I've been reading Matthew L. Jockers's recent book, Macroanalysis: Digital Methods and Literary History (Urbana, IL: U of Illinois P, 2013), and I find much of it compelling. One thing that Jockers mentioned--and my reaction to it--has been on my mind for the last few days: the massive availability of texts in our own digital culture. But I want to put pressure on this notion, especially in relation to medieval texts.
My thinking about this issue began to percolate when I read this:
In this Google Books era, we can take for granted that some digital version of the text we need will be available somewhere online, but we have not yet fully articulated or explored the ways in which these massive corpora offer new avenues for research and new ways of thinking about our literary subject. (17)
Jockers' point is, of course, generally taken to be true, and the massive digitization of texts has certainly changed research across the humanities (he addresses copyright issues in his final chapter, "Orphans"). There is no denying the major benefits to scholarship that have come from initiatives such as Google Books, HathiTrust, and Project Gutenberg.
My knee-jerk reaction to Jockers' observation, however, was this comment:*
Though what about pre-modern, unedited texts? Jockers points to his own idealism & problems such as copyright, but there are also other problems of access: e.g., some of these texts have never (or almost never, or not properly) freed from the archive.
Of course, medievalists benefit greatly from free, open access to many texts, particularly those printed before and even into the early twentieth century. In the USA, copyrights up to 1923 have now generally expired--through there are exceptions, such as when estates continue to hold rights--putting all works printed before then in the public domain. It's worth noting that many resources and editions of medieval texts still consulted (such as those published by the Early English Text Society) were printed in the late nineteenth and early twentieth centuries. There's no doubt that digitization of these texts are game-changers.
Yet, if Jockers is concerned in his final chapter about copyright and "orphan" texts--instances in which ownership and copyright are unclear--I'm concerned about what we might think of as "lost children" texts (though the two types aren't mutually exclusive) that have yet to be brought out of the archive and made accessible to scholars.
Many examples come to mind.

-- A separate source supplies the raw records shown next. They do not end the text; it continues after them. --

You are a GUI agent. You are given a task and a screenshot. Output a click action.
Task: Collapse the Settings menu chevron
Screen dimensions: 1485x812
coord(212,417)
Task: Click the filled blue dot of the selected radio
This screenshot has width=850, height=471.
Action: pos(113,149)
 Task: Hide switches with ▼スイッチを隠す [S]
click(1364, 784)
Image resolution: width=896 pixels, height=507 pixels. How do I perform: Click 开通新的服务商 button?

One instance that I've encountered and worked on is a Hiberno-Latin commentary on Colossians that survives in St. Gall, Stiftsbibliothek, Cod. Sang. 1395, which has been mentioned in various scholarship but remained unedited and, subsequently, largely unexamined (see now my transcription and analysis in Sacris Erudiri 2012). This text is just one representative of many Hiberno-Latin texts available only by directly examining the manuscripts; in fact, this issue is the reason for the initiative behind the Corpus Christianorum Scriptores Celtigenae series (published by Brepols). Other examples abound in J.-P. Migne's monumental nineteenth-century Patrologia Latina (PL), some volumes of which are digitally available, while the whole text corpus and searchable database remains locked behind a hefty commercial paywall maintained by Chadwyck-Healey, despite the texts being theoretically available to the public domain. Again, the Corpus Christianorum is relevant here, since the Series Latina seeks to supplant Migne with a new line of critical editions. Like the PL database, however, the Brepols counterpart--the Corpus Christianorum Library of Latin Texts (CCLT)--remains available only to users (or institutions) paying the steep subscription price.
So how do we confront the problem of "lost children" texts if we want to pursue macroanalysis?
Presumably, we need to turn back to the archive, to construct corpora or add unprinted materials to our already existing corpora even before we can begin our macroanalysis. (On a small scale, this has been my intent with my project on "Studying Judith in Anglo-Saxon England".) In both his first and final chapters, Jockers quotes an article by Rosanne Potter from 1988: "Until everything has been encoded... the everyday critic will probably not consider computer treatment of texts" (qtd. 4 and 127).** Jockers follows this up, "It is a great shame that today, twenty-four years later, everything has been digitized, and still the everyday critic cannot consider computer treatments of texts" because of copyright (175). He does offer a caveat in a footnote, remarking, "No, not everything, but compared to 1988, yes, everything imaginable." In our age of big data, it's easy to meet this assumption and accept it; but compared to 1988, much from the medieval period remains in the archive, not even transcribed, edited, or printed, let alone digitized. While some of us are working on computer treatment of texts, there is still much to do in the archives before some of it can be done.
* None of my discussion is meant to denigrate Jockers's work: he makes an excellent case for literary "macroanalysis" and offers a series of superb analyses throughout his book. Furthermore, related to my concerns tangentially, his comments about copyright in the final chapter are salient. The fact that he does not address the same issues that I raise here is not to be seen as a mark against his work, but perhaps indicative of one difference that exists between digital humanities work on 19th-century texts (Jockers's own field) and medieval texts (my own field).
** See Rosanne Potter, "Literary Criticism and Literary Computing: The Difficulties of a Synthesis," Computers in the Humanities 22 (1988), 91-7.